Click on the “Edit” option and select the rows containing the Year and Month on the data sheet. This will create the X-axis labels for our data visualization. You should notice that the X-axis labels have changed to reflect the Year and Month.

To further modify the data source, right-click on the chart again and click on “Select Data….” At the data source window, remove “Year”, “Month”, and “Week” from the legend series to only display the percentage of respondents to the survey question.
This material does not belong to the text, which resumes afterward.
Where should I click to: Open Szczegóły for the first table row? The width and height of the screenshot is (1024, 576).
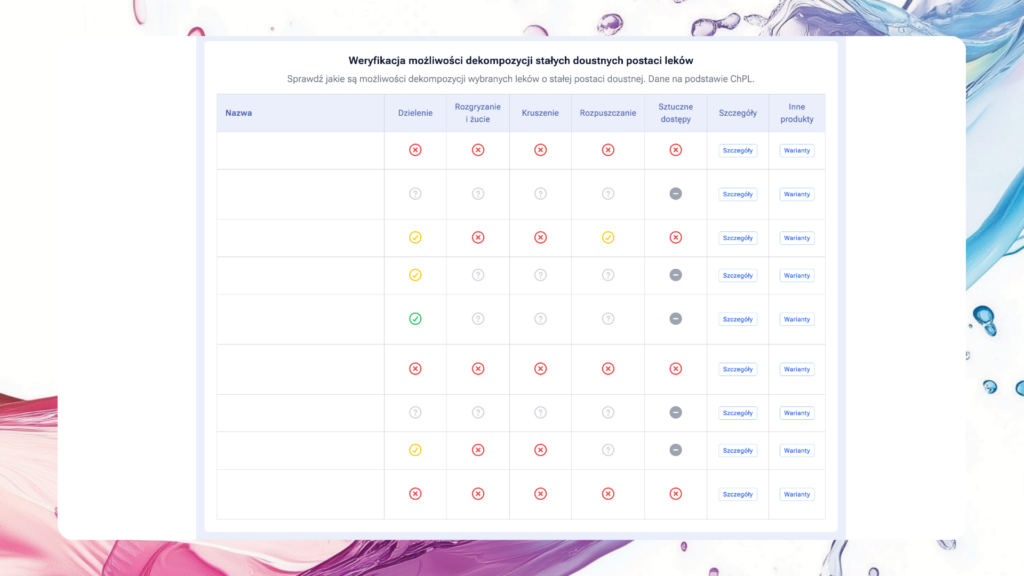point(738,151)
Once these have been removed, click “Ok.” This will generate a link chart with the respondents’ answers to the survey question.

Step 4. Change line chart to scatter plot

Currently, the X-axis displays the data from 2021 before 2020. We can change this by right-clicking on the X-axis and then clicking on “Format Axis.” This brings up a window where we can click on the box by “Categories in reverse order” for the X-axis to display the respondents answers in chronological order.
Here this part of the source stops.